Specifically, it informed the NIAB Trust that it was considering “whether it would be appropriate to seek a financial support direction under section 43 of the Pensions Act 2004 against the NIAB Trust”.
“An FSD requires financial support to be put in place for a scheme over and above that provided by the scheme’s statutory employer(s),” TPR’s report explained.
“The target of the FSD initially has the flexibility to propose how they will support the scheme and we will then consider whether this is reasonable in all the circumstances. If we conclude that the financial support proposed is insufficient, we can proceed to issue a notice for a fixed amount.”
In September 2018, TPR issued a warning notice to the NIAB Trust seeking an FSD in order that the trust provide protection for the pension scheme while the settlement talks continued.
Finally, in December 2019 and following what TPR described as “lengthy negotiations” between the NIAB Trust, the trustees and TPR, a settlement was agreed in which the NIAB Trust became a statutory employer to the pension scheme, sharing responsibility for the scheme deficit with the NIAB.
That the result was achieved without the regulator having to use its formal powers, and so avoiding the associated costs that would otherwise have been incurred by all members, has doubtless come as some relief to all parties involved.

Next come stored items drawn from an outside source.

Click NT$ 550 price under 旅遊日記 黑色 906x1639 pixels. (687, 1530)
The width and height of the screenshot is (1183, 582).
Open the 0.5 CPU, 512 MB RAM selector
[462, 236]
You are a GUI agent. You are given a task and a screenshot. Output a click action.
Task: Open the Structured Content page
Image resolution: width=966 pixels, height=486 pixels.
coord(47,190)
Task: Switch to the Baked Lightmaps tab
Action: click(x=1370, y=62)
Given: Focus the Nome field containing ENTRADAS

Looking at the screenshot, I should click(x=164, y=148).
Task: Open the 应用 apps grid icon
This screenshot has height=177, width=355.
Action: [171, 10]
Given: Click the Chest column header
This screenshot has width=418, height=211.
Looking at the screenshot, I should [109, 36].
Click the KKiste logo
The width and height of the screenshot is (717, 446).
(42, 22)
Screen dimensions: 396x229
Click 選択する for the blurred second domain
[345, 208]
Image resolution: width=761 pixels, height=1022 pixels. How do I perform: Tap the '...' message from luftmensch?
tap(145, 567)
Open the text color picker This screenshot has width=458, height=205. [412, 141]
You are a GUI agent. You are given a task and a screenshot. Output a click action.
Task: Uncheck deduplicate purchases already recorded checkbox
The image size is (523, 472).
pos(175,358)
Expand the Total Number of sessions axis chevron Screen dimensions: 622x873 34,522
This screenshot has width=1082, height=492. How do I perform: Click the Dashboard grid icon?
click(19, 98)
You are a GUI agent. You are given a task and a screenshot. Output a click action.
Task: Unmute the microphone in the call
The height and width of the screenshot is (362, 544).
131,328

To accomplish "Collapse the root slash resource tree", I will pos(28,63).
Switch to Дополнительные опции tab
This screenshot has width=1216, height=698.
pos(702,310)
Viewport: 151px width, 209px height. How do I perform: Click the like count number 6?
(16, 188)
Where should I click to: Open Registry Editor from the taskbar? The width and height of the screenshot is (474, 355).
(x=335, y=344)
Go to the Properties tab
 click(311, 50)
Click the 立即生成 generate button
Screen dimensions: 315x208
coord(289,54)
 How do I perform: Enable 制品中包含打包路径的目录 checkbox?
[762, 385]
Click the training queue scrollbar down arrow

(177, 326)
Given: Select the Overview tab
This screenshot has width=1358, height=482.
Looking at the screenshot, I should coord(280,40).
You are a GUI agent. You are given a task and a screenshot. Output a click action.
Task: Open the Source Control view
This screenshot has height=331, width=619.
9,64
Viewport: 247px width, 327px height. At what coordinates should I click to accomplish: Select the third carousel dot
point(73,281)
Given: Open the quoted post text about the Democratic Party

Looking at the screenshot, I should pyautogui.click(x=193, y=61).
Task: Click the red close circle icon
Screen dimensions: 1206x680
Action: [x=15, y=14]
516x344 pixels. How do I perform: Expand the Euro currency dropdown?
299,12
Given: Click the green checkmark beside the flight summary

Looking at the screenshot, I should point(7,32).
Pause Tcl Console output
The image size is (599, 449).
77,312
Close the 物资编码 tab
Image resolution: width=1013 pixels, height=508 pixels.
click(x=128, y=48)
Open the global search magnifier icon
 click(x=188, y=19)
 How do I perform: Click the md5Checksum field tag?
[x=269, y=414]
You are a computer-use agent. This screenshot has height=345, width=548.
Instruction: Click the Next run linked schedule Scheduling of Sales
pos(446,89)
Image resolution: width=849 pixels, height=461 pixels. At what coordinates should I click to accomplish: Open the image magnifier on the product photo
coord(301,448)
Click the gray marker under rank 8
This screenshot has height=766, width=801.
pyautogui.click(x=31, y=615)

Summarising the episode, TPR said: “The case demonstrates that we will work with employers, trustees and the targets of our FSD powers to achieve the best possible outcome for members.
“Meaningful settlement discussions can take place in parallel with avoidance investigations, and good outcomes achieved without the need for us to formally use our powers and the associated costs that a determinations panel process and/or an Upper Tribunal hearing would involve.”
It continued: “We will consider all credible settlement proposals that meet our statutory objectives, which include the protection of members’ benefits under occupational pension schemes and the reduction of the risk of calls on the Pension Protection Fund.”